# My awesome triplet g-nieces and siblings.   My poor nephew sure got his share of children.



## PamfromTx (Jun 21, 2020)




----------



## Pinky (Jun 21, 2020)

They're beautiful children  It must be lively at their house!


----------



## RadishRose (Jun 21, 2020)

They look healthy and are beautiful children . Your nephew and family are blessed!


----------



## PamfromTx (Jun 21, 2020)

Pinky said:


> They're beautiful children  It must be lively at their house!

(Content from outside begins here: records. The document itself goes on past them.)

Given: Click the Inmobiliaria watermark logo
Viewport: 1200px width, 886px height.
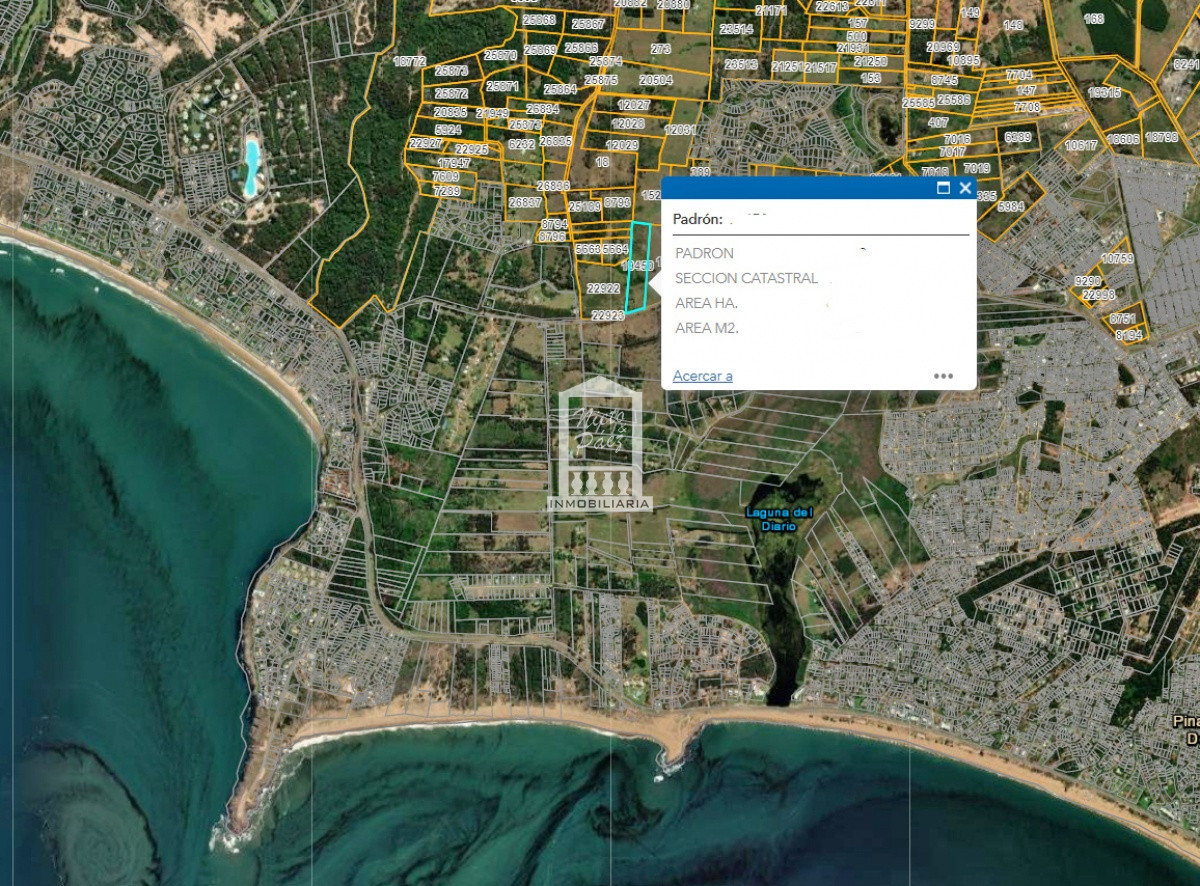Looking at the screenshot, I should coord(599,447).
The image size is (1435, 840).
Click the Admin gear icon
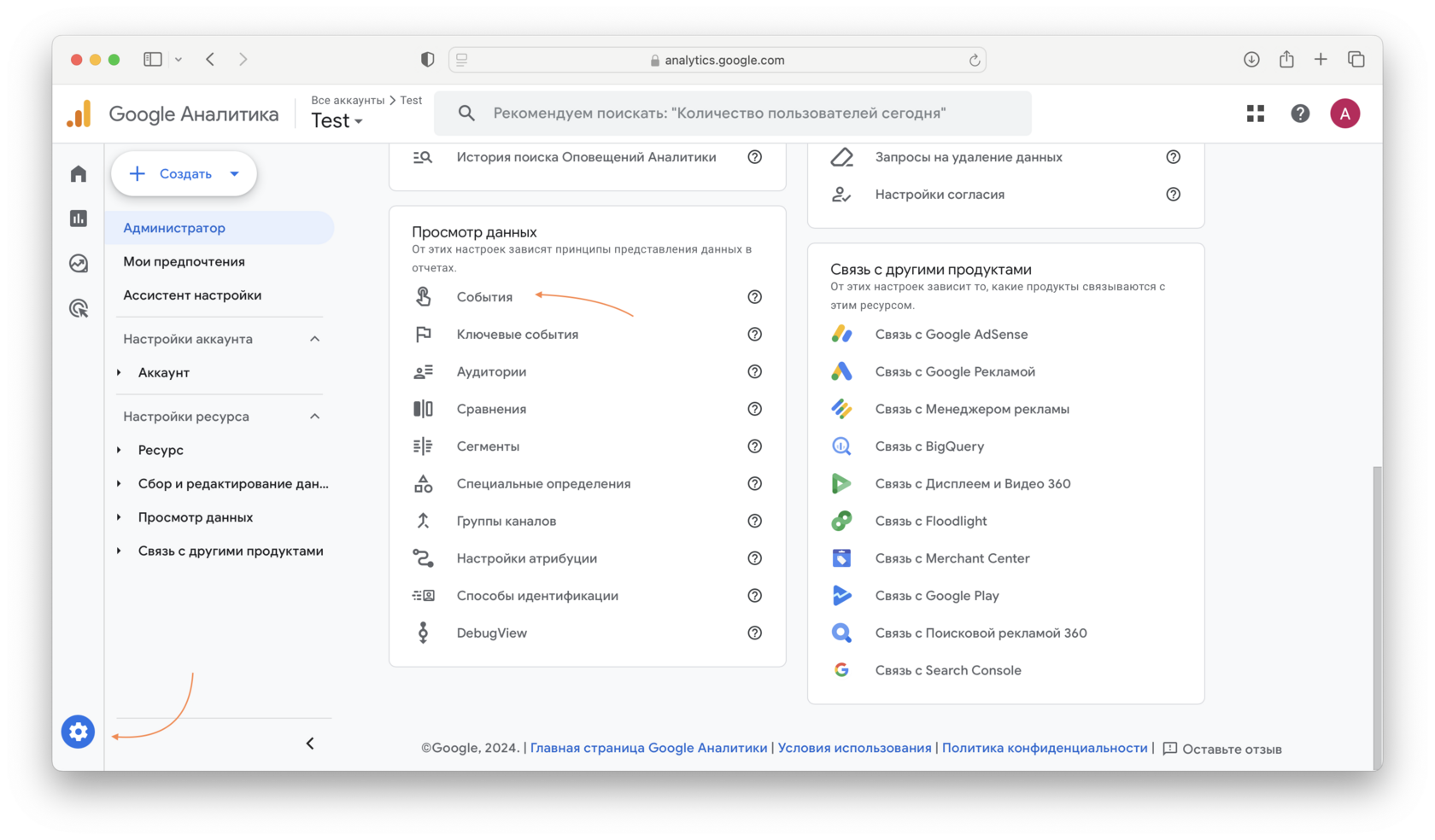pos(78,732)
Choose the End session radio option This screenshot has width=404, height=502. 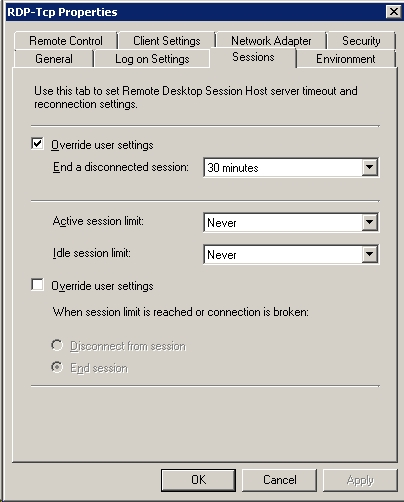57,367
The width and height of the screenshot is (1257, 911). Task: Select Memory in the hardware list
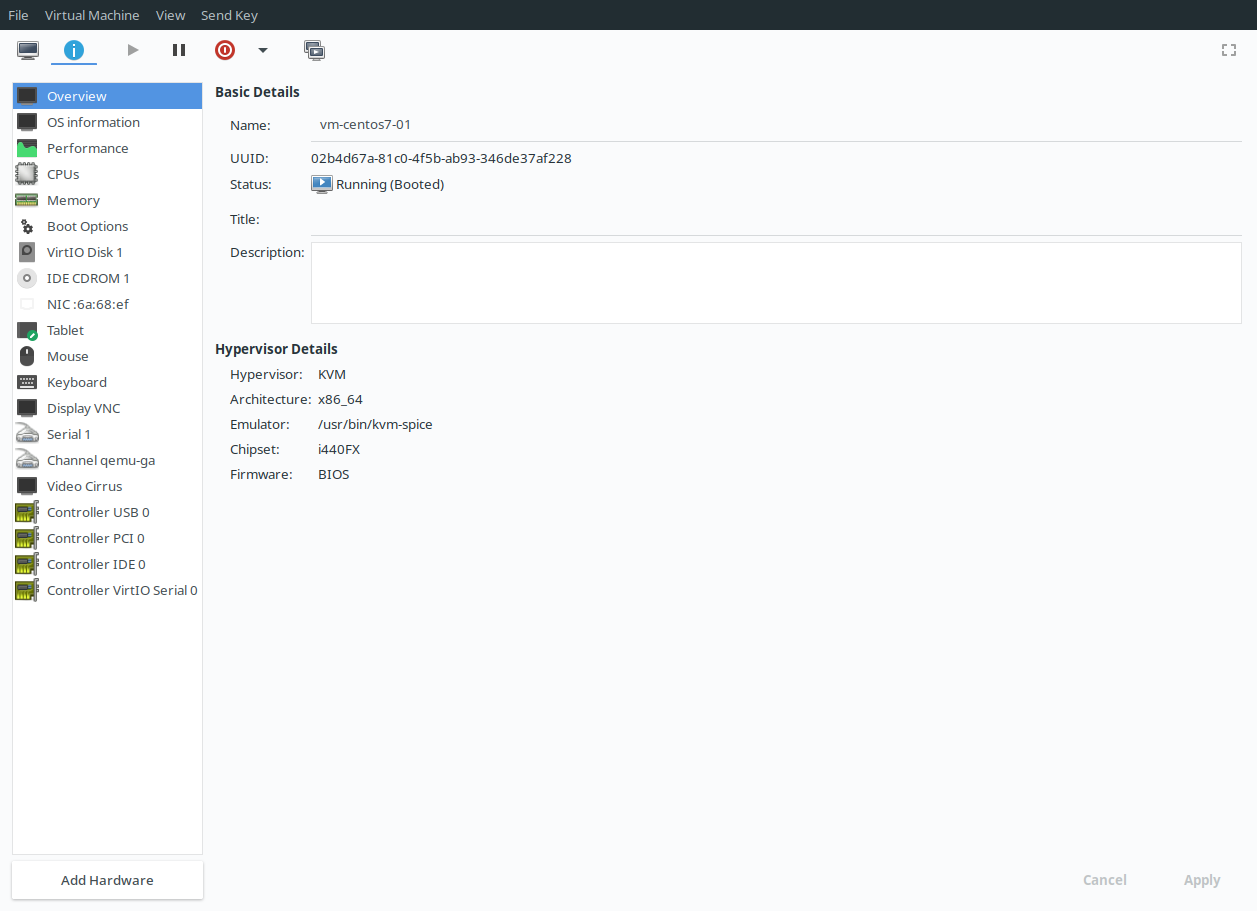click(73, 200)
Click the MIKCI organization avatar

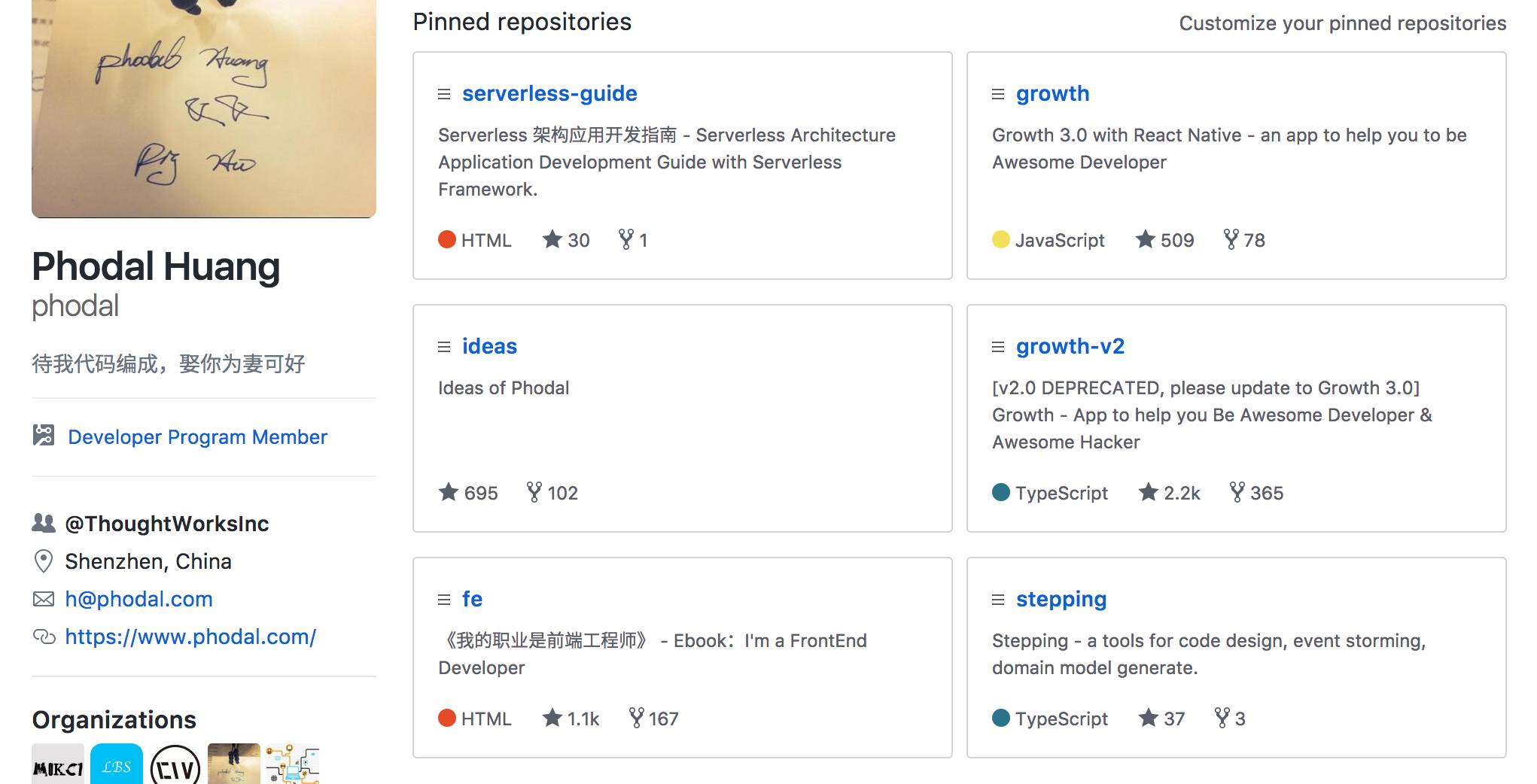(x=58, y=764)
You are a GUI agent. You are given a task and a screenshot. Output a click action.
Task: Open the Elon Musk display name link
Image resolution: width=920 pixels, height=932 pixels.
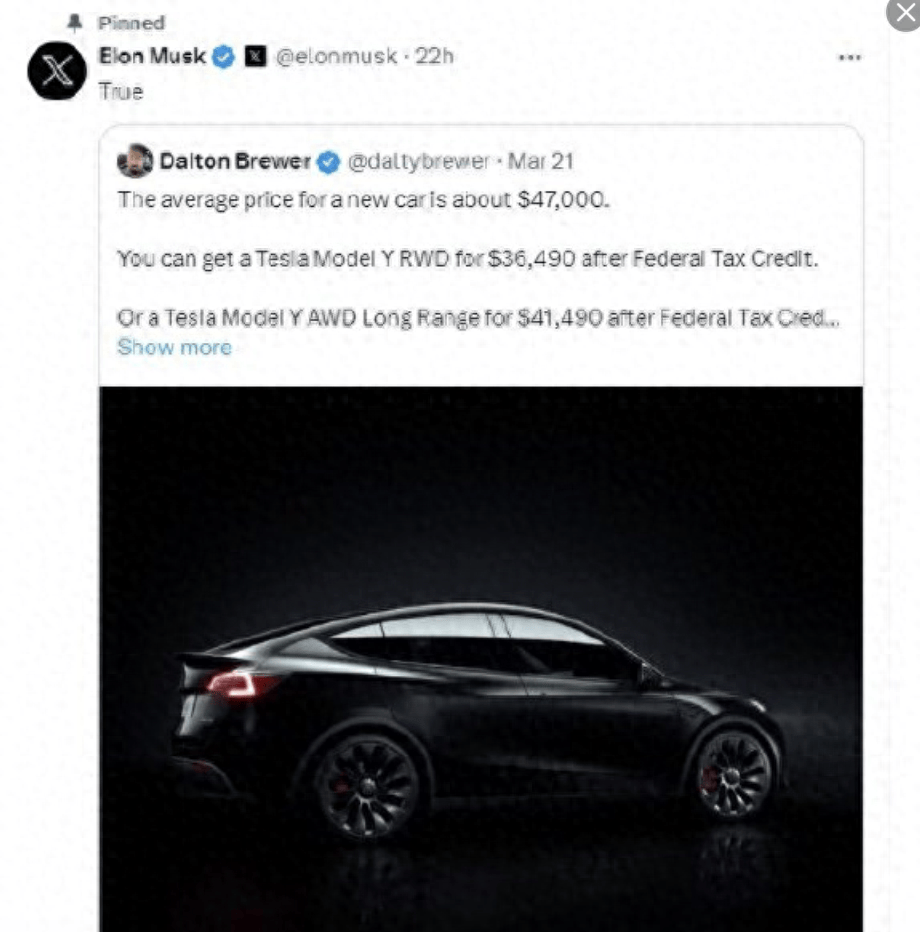tap(152, 56)
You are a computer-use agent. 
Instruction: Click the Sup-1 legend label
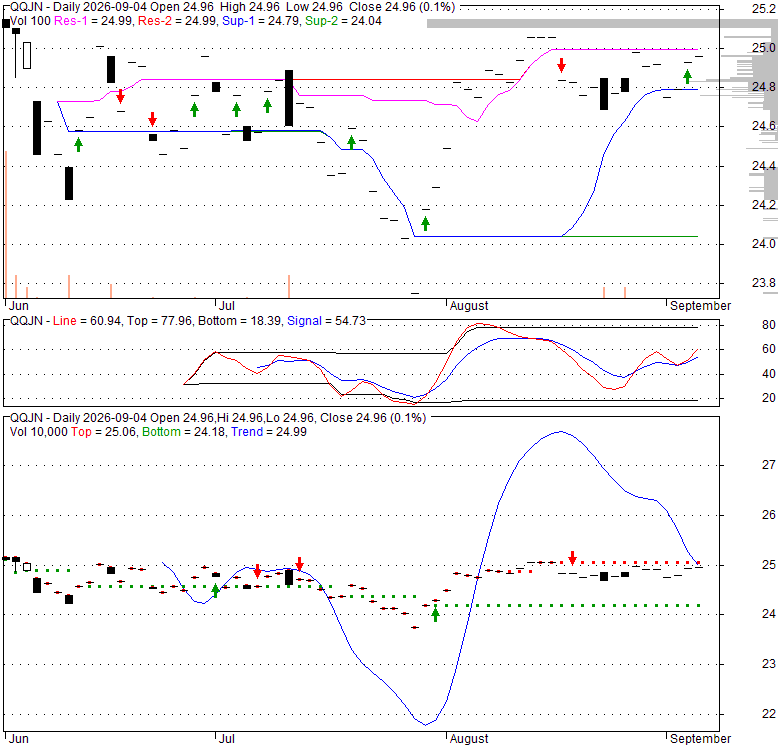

It is one busy household!  Kids are in sports, choir, drama and always active.


----------



## Sassycakes (Jun 26, 2020)

*The children are sooooooo Beautiful ! It must be a lot of fun being around them all.*


----------



## Ruth n Jersey (Jun 26, 2020)

Wow! I bet there isn't a dull moment in that household. One little boy. He'll never get to use the bathroom,he'll have to make a reservation. Such a beautiful family.


----------



## Keesha (Jun 26, 2020)

What a gorgeous family. Those triplets sure look like a handful. Beautiful photo.


----------



## RubyK (Jun 26, 2020)

Such a nice family.


----------



## PamfromTx (Jun 26, 2020)

_*Thank you for your kind words.  Unfortunately, I live quite far from them and do not get to see them often.  The triplets and their brother are a handful... middle child is a sweetheart.  I love them all.  The 'triplets' were a surprise until about a month before they were born.   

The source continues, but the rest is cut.